Bernt stared at Jori in incomprehension. Well… that was new.
“Uh… you can talk?” he said lamely.
Jori cocked her head, grinning down at him.
“I talk! Burn bad lizards!”
Bernt didn’t know what to make of that. He knew that demons were supposed to gain power from souls; that was the first thing anyone learned about them. But she wasn’t consuming souls—at least not properly. Souls were released on death. For a demon to get a hold of one, it normally had to be captured in a soulstone by a warlock, who would then use them as a sort of currency to satisfy their end of the most common types of demonic pacts.
What Jori was getting out of those kobold corpses was, at best, a soul fragment, or some sort of residue that was left behind. It shouldn’t affect her so much in such a short amount of time. At least, he didn’t think so.

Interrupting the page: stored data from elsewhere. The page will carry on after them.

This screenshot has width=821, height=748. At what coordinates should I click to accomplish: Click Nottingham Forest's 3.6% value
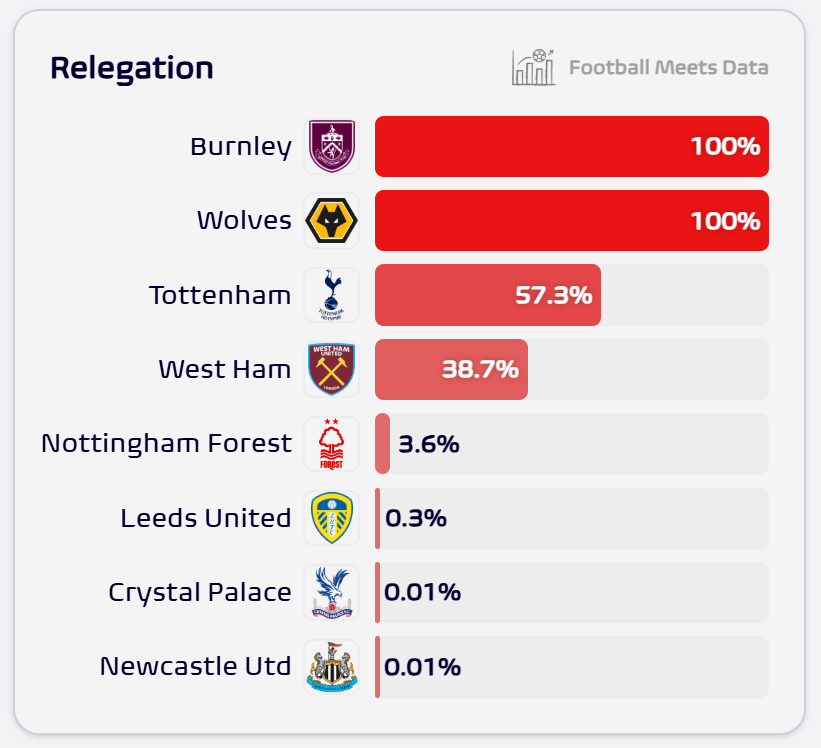click(429, 444)
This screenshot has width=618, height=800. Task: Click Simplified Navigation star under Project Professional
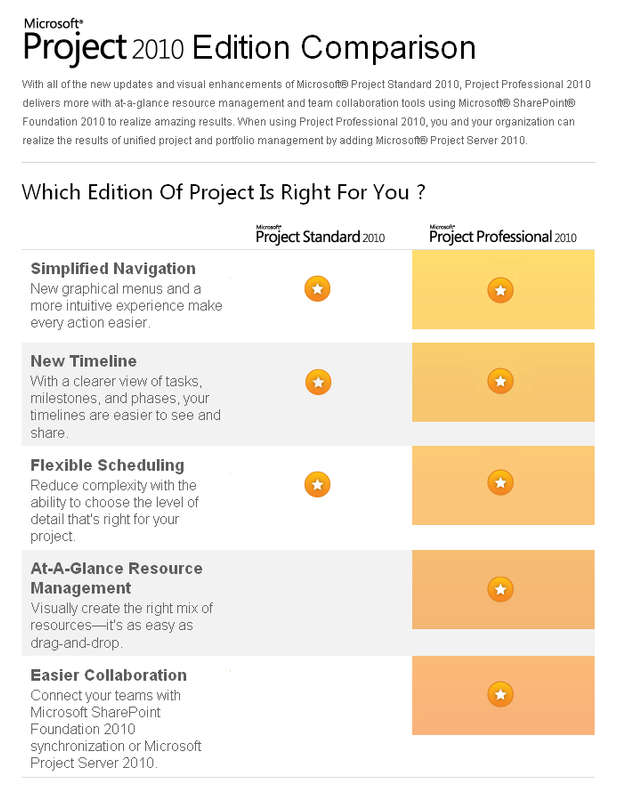tap(501, 290)
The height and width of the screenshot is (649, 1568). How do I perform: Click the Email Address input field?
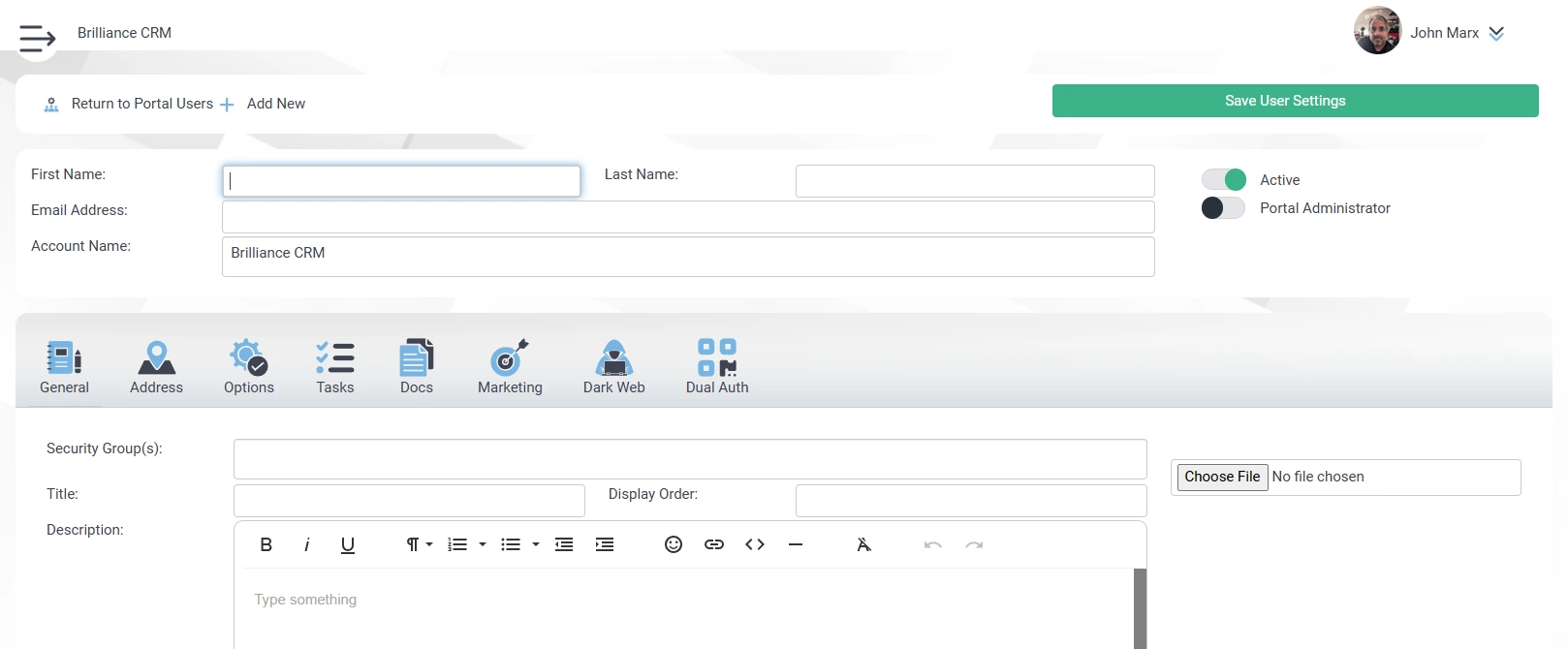click(x=688, y=217)
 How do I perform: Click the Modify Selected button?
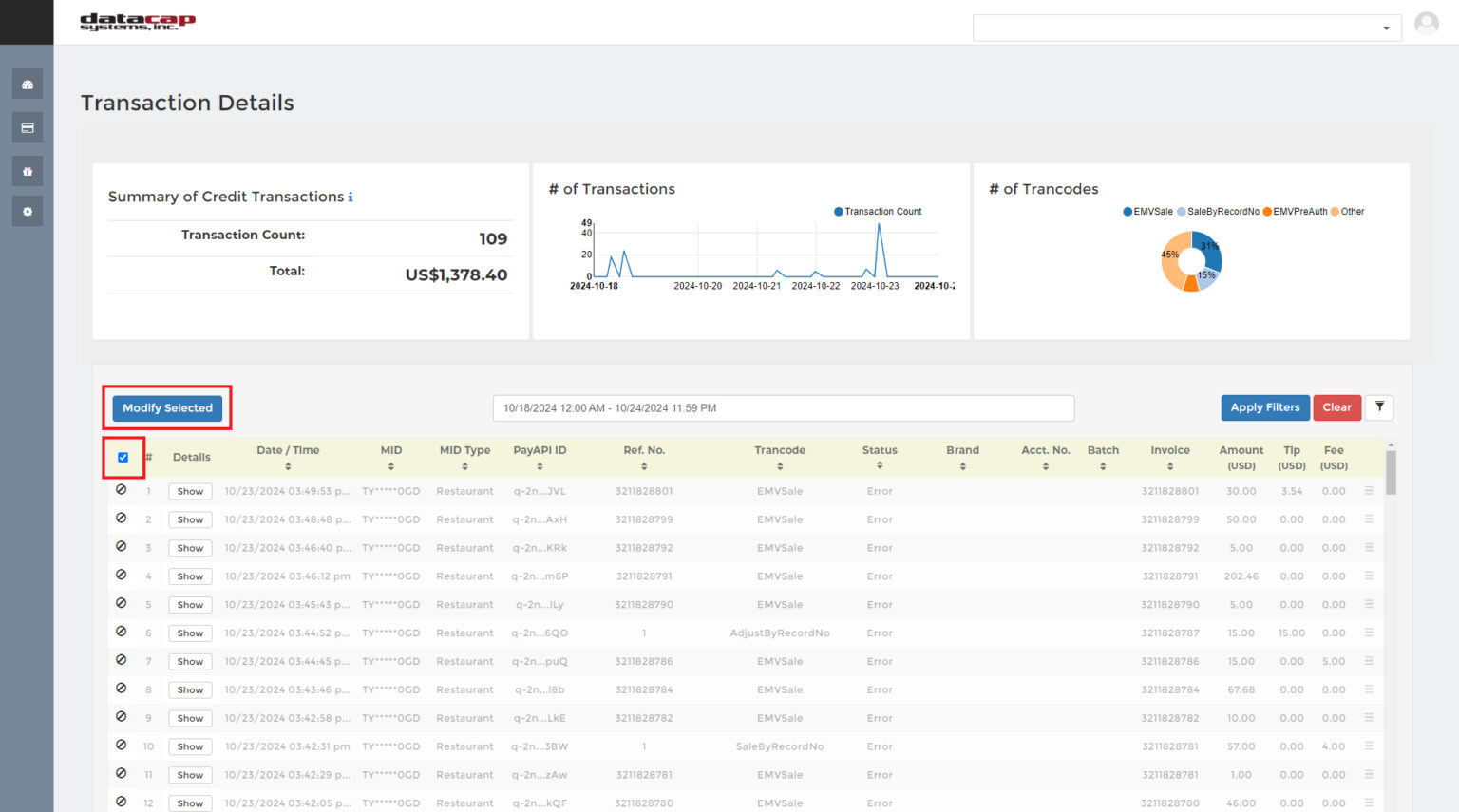(x=167, y=407)
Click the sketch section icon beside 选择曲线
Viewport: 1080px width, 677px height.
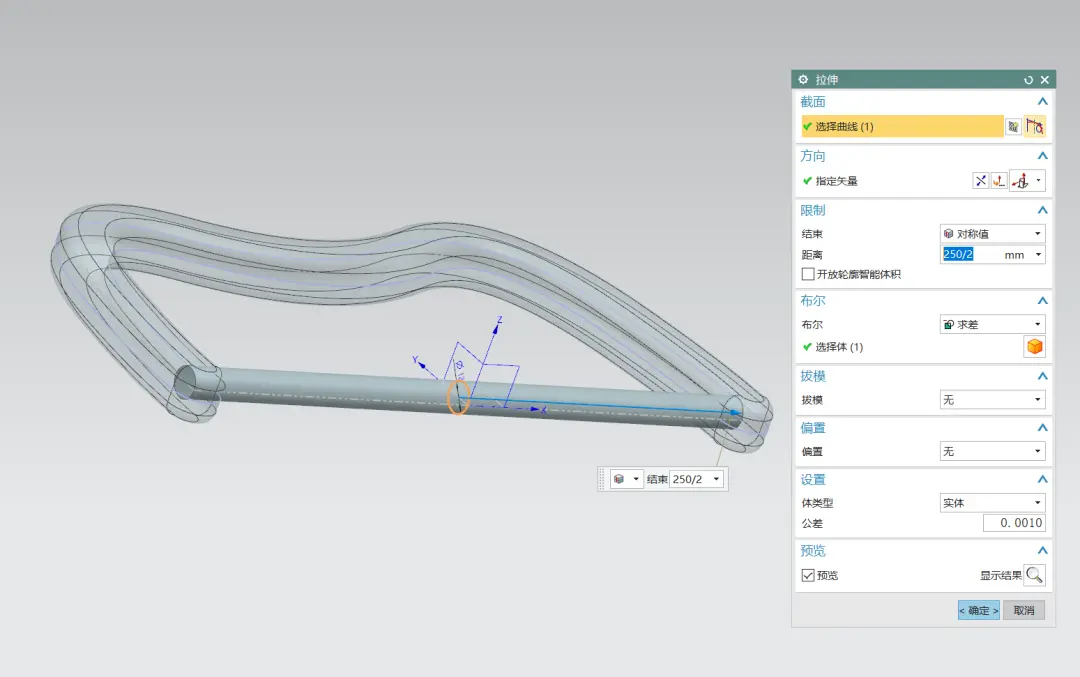pos(1013,127)
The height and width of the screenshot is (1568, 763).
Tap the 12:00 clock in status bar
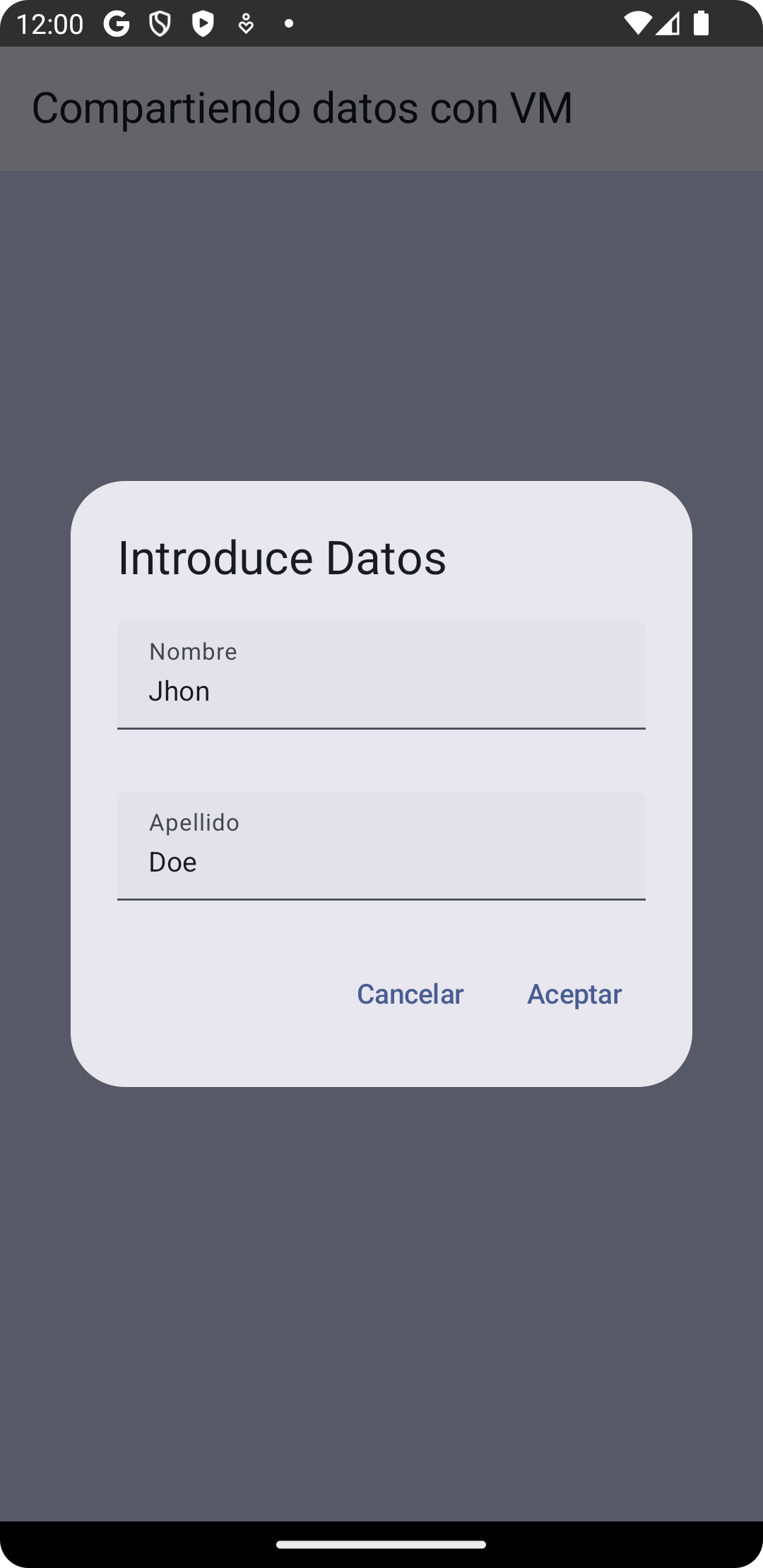pos(49,24)
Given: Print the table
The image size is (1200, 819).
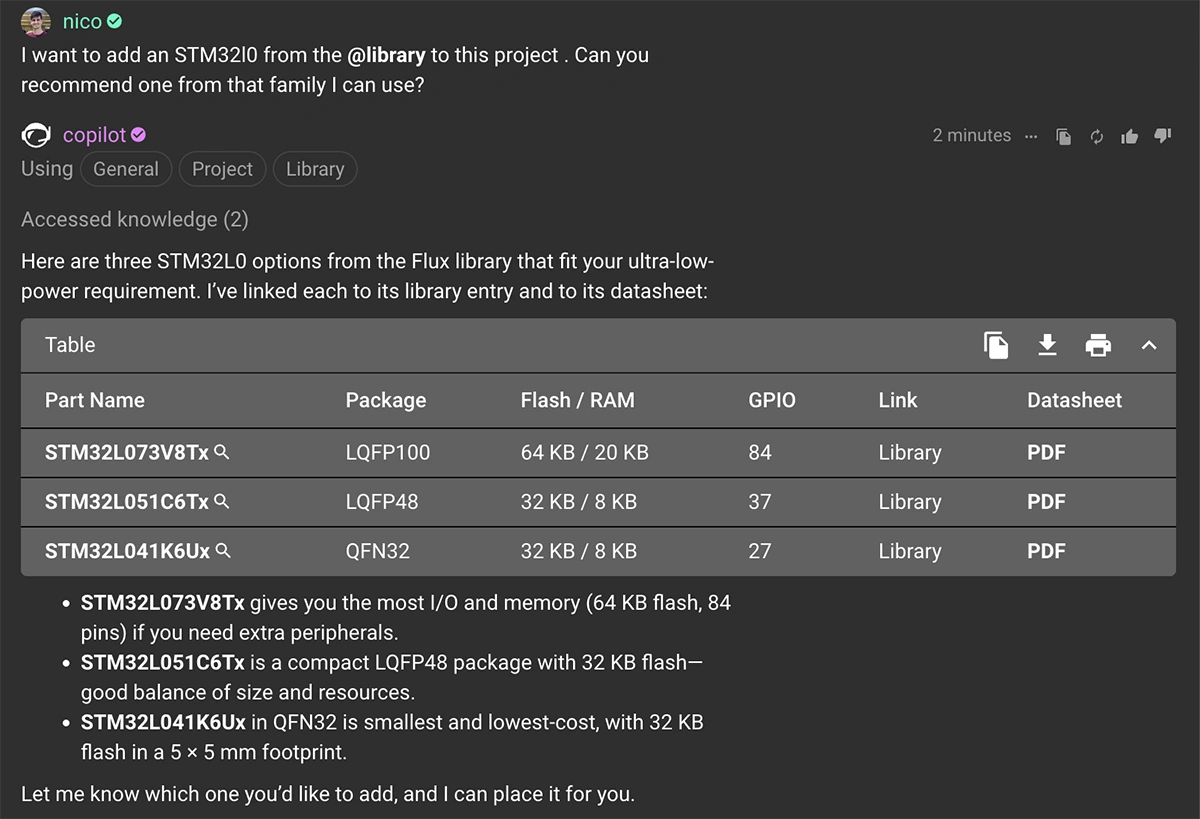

What would happen if she kept growing? Most demons were restricted in what they could do on the mortal plane—that was one of the functions of a demonic pact. Jori, as far as Bernt knew, wasn’t. He had no idea who might have originally summoned her, and he certainly hadn’t formed a pact with her. His familiar bond wasn’t restrictive so much as it was a way to communicate. Beyond that, all it did was minimize any aggression the familiar might feel toward the bonded mage, but that was less a compulsion than a suggestion.
It hadn’t seemed important at the time because back then, Jori had absolutely no extraordinary powers. She wasn’t dangerous. Now… well, she’d just killed two kobolds in seconds.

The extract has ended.